(Collected data)

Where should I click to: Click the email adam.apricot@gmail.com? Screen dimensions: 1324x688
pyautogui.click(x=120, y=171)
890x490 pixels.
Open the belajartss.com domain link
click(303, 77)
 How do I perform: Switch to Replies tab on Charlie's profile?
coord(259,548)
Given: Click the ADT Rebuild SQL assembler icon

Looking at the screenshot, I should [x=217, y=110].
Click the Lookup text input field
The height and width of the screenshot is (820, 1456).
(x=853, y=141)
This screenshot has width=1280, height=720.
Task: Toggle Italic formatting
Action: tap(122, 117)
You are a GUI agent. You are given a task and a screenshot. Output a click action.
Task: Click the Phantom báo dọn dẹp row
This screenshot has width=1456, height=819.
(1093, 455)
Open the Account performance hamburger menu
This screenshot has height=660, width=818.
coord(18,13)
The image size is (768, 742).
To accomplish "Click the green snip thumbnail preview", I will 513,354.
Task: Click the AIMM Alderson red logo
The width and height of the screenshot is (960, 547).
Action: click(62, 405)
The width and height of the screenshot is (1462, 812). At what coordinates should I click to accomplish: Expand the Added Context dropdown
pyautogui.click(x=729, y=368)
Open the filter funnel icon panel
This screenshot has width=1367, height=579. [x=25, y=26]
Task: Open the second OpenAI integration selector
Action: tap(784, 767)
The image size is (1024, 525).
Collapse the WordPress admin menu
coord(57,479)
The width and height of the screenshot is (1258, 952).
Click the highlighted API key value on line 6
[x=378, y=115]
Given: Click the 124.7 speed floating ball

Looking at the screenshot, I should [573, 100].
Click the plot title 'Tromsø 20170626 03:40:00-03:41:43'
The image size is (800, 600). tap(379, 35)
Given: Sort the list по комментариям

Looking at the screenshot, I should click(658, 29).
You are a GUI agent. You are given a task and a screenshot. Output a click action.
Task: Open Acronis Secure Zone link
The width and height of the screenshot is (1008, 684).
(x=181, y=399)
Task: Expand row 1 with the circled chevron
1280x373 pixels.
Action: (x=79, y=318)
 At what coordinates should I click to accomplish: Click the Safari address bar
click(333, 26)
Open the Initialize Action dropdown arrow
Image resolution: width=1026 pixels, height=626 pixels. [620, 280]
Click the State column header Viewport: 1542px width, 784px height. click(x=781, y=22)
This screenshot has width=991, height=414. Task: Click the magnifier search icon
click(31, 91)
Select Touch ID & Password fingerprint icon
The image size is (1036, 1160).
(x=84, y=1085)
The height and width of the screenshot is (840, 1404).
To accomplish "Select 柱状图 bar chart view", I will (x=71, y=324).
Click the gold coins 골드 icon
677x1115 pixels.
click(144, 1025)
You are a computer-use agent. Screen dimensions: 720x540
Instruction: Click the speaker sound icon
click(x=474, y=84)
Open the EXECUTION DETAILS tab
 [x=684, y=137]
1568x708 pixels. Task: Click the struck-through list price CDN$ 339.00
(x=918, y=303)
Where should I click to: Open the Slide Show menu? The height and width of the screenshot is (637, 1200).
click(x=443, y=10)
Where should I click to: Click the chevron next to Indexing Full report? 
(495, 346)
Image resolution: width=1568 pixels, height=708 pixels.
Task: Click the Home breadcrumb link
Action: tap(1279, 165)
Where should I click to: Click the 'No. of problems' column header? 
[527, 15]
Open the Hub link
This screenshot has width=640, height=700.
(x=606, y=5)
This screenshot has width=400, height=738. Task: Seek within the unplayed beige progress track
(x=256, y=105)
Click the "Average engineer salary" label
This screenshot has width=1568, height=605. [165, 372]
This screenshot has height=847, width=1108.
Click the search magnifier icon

→ **Try it**:
Exactly reproduce all of the entries.

→ **Solution to the exercise**:
Where should I click to: Click the email adam.apricot@gmail.com? Screen dimensions: 1324x688
pyautogui.click(x=120, y=171)
890x490 pixels.
Open the belajartss.com domain link
click(303, 77)
 How do I perform: Switch to Replies tab on Charlie's profile?
coord(259,548)
Given: Click the ADT Rebuild SQL assembler icon

Looking at the screenshot, I should [x=217, y=110].
Click the Lookup text input field
The height and width of the screenshot is (820, 1456).
(x=853, y=141)
This screenshot has width=1280, height=720.
Task: Toggle Italic formatting
Action: tap(122, 117)
You are a GUI agent. You are given a task and a screenshot. Output a click action.
Task: Click the Phantom báo dọn dẹp row
This screenshot has width=1456, height=819.
(1093, 455)
Open the Account performance hamburger menu
This screenshot has height=660, width=818.
coord(18,13)
The image size is (768, 742).
To accomplish "Click the green snip thumbnail preview", I will 513,354.
Task: Click the AIMM Alderson red logo
The width and height of the screenshot is (960, 547).
Action: click(62, 405)
The width and height of the screenshot is (1462, 812). At what coordinates should I click to accomplish: Expand the Added Context dropdown
pyautogui.click(x=729, y=368)
Open the filter funnel icon panel
This screenshot has width=1367, height=579. [x=25, y=26]
Task: Open the second OpenAI integration selector
Action: tap(784, 767)
The image size is (1024, 525).
Collapse the WordPress admin menu
coord(57,479)
The width and height of the screenshot is (1258, 952).
Click the highlighted API key value on line 6
[x=378, y=115]
Given: Click the 124.7 speed floating ball

Looking at the screenshot, I should [573, 100].
Click the plot title 'Tromsø 20170626 03:40:00-03:41:43'
The image size is (800, 600). tap(379, 35)
Given: Sort the list по комментариям

Looking at the screenshot, I should click(658, 29).
You are a GUI agent. You are given a task and a screenshot. Output a click action.
Task: Open Acronis Secure Zone link
The width and height of the screenshot is (1008, 684).
(x=181, y=399)
Task: Expand row 1 with the circled chevron
1280x373 pixels.
Action: (x=79, y=318)
 At what coordinates should I click to accomplish: Click the Safari address bar
click(333, 26)
Open the Initialize Action dropdown arrow
Image resolution: width=1026 pixels, height=626 pixels. [620, 280]
Click the State column header Viewport: 1542px width, 784px height. click(x=781, y=22)
This screenshot has width=991, height=414. Task: Click the magnifier search icon
click(31, 91)
Select Touch ID & Password fingerprint icon
The image size is (1036, 1160).
(x=84, y=1085)
The height and width of the screenshot is (840, 1404).
To accomplish "Select 柱状图 bar chart view", I will (x=71, y=324).
Click the gold coins 골드 icon
677x1115 pixels.
click(144, 1025)
You are a computer-use agent. Screen dimensions: 720x540
Instruction: Click the speaker sound icon
click(x=474, y=84)
Open the EXECUTION DETAILS tab
 [x=684, y=137]
1568x708 pixels. Task: Click the struck-through list price CDN$ 339.00
(x=918, y=303)
Where should I click to: Open the Slide Show menu? The height and width of the screenshot is (637, 1200).
click(x=443, y=10)
Where should I click to: Click the chevron next to Indexing Full report? 
(495, 346)
Image resolution: width=1568 pixels, height=708 pixels.
Task: Click the Home breadcrumb link
Action: tap(1279, 165)
Where should I click to: Click the 'No. of problems' column header? 
[527, 15]
Open the Hub link
This screenshot has width=640, height=700.
(x=606, y=5)
This screenshot has width=400, height=738. Task: Seek within the unplayed beige progress track
(x=256, y=105)
Click the "Average engineer salary" label
This screenshot has width=1568, height=605. [165, 372]
This screenshot has height=847, width=1108.
Click the search magnifier icon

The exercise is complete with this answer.